§ **Problem requirements**
Every line of the records that holds the word "agent" should be copied.

Records to process Block Start

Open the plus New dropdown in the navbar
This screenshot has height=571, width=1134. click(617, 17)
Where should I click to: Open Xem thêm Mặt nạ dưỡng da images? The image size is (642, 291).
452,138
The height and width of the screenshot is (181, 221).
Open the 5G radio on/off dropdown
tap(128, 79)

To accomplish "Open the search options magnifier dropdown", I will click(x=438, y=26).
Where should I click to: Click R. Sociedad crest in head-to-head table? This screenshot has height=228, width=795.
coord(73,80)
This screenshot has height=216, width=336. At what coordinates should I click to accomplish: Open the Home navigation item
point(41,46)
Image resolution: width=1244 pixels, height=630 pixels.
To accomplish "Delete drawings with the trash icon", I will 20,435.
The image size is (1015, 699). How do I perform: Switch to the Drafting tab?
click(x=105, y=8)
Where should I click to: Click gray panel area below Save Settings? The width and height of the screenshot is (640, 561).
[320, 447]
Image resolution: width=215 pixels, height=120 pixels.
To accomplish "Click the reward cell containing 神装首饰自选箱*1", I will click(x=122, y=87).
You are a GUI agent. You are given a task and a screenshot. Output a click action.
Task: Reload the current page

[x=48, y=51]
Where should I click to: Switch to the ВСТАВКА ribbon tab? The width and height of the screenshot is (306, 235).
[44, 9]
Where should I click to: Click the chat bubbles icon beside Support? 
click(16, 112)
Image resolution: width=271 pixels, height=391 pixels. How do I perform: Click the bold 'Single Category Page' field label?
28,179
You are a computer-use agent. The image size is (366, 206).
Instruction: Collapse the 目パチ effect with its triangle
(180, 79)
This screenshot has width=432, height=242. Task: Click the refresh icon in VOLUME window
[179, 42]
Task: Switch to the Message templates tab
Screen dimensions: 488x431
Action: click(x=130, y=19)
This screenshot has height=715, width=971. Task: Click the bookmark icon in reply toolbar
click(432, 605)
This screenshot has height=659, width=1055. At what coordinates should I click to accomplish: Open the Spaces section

Records to process Block End

§ **Solution for this task**
You are a GUI agent. You are given a task and a screenshot. Output a click action.
You are a computer-use agent. The image size is (366, 206).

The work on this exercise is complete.